Pattern acquisition in morphogenetic signaling circuits may proceed through instruction-driven or instruction-free mechanisms, distinguished by the presence of exogenous cues. In developing epithelia, adaptive morphogenesis is known to reshape tissue architecture, but whether this arises from guided or spontaneous learning remains unresolved. Here we imaged voltage, calcium and transcriptional dynamics from up to 90,000 cells simultaneously in primary surface ectoderm (PSE) and higher-order blastemal zones (HBZs) while axolotl limb rudiments experienced repeated mechanical-strain tasks, as well as during unrewarded exposure to identical stimuli. As in earlier work, cellular state changes in task cohorts tracked the ensuing morphological improvements.
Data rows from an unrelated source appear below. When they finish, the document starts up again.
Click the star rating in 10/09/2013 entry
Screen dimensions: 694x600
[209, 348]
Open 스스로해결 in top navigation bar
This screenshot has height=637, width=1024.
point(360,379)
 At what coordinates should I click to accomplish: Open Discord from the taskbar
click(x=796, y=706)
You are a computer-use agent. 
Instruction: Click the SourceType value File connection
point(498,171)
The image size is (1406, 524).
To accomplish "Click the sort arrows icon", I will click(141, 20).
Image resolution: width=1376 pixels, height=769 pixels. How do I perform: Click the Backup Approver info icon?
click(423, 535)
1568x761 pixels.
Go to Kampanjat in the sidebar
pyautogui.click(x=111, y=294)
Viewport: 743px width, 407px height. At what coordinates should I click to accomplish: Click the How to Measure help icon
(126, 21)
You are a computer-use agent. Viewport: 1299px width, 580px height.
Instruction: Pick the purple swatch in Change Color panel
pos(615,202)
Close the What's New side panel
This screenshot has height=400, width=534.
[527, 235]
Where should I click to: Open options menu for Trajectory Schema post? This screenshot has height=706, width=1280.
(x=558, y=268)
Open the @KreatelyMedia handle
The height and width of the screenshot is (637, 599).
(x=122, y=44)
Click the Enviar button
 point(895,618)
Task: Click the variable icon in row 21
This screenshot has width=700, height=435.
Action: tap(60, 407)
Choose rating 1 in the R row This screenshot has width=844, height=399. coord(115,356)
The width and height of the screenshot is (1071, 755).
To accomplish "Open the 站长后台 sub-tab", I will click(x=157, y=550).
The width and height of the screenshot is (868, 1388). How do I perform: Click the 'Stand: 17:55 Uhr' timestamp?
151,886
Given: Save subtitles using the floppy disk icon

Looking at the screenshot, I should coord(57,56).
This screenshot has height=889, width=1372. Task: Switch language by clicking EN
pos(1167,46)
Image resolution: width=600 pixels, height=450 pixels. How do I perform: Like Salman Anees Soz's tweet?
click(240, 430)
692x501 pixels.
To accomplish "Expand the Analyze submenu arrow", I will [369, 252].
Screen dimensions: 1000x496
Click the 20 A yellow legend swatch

Strikingly, nearly identical changes emerged in cohorts receiving only unrewarded exposure, indicating that the underlying plasticity resulted largely from unsupervised prepatterning. The highest plasticity was observed in medial HBZs and followed biochemical, rather than purely positional, learning rules. Only in task cohorts did we detect a ramping insulin-like growth-factor signal in anterior HBZs, consistent with a supervised reinforcement channel. The cellular data predicted that prior unsupervised exposure should accelerate later, reward-contingent morphogenesis; targeted regenerative assays confirmed this acceleration in vivo. These findings position spontaneous prepatterning as a key driver of competent, rapidly adaptable regeneration and suggest leveraging unsupervised regimes to prime tissues for therapeutic remodeling.